Numa conversa de março de 2024, Luchsinger afirma que o futuro de ambos seria a “Suíça”. Lulinha refere, por sua vez, reuniões com Marco Aurélio Marcola, então chefe de gabinete de Lula, e Swedenberger Barbosa, secretário-executivo do Ministério da Saúde. Noutra troca de mensagens, a lobista alerta que Fernando Bittar, antigo sócio de Lulinha, estaria a utilizar o nome do filho do Presidente para tentar concretizar um “negócio gigante” na Telebras.
A investigação procura ainda esclarecer as relações de Luchsinger com Marcola. A PF suspeita que a lobista terá comprado 9,2 mil reais em jóias a pedido do antigo assessor, depois de já terem sido reveladas transferências de 249 mil reais para Marcola, que afirmou tratar-se de um empréstimo pessoal. O caso levou-o a abandonar a equipa da campanha de Lula à reeleição.

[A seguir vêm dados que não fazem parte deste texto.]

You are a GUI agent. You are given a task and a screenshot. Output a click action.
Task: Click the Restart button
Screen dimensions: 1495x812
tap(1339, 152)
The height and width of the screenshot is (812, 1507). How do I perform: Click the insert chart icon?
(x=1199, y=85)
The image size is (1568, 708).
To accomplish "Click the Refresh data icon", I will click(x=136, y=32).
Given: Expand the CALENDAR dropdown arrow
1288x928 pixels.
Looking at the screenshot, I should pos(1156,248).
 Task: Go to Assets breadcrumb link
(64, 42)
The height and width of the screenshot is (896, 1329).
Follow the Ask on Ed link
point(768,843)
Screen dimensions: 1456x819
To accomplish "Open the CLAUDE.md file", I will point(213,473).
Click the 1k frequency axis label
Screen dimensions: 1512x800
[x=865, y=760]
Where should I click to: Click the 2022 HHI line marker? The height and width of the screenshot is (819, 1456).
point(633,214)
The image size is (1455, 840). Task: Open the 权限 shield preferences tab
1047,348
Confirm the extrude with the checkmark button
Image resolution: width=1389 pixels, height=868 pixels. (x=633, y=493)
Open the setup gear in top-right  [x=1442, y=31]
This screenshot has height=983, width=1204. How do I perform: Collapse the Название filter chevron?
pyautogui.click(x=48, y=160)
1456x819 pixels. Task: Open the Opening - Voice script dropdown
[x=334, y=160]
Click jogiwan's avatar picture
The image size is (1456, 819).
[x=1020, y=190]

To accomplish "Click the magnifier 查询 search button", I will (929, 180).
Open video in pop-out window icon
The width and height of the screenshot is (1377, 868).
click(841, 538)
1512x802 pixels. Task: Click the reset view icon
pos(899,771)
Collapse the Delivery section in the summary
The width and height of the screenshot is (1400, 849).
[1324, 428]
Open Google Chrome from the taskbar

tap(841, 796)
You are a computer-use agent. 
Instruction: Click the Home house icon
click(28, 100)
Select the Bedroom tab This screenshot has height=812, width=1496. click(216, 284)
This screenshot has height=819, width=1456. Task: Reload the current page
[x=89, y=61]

Roberta Luchsinger terá também recebido 1,5 milhões de reais de António Carlos Camilo Antunes, conhecido como “Careca do INSS”. Numa das transferências, Antunes terá indicado que o dinheiro se destinava ao “filho do rapaz”, expressão que os investigadores procuram determinar se seria uma referência a Lulinha.
O filho do Presidente brasileiro é atualmente visado em três inquéritos da Polícia Federal. A sua defesa rejeita qualquer irregularidade, garantindo que Fábio Luís desenvolve exclusivamente atividades no setor privado e não possui qualquer intervenção ou influência junto do governo liderado por seu pai.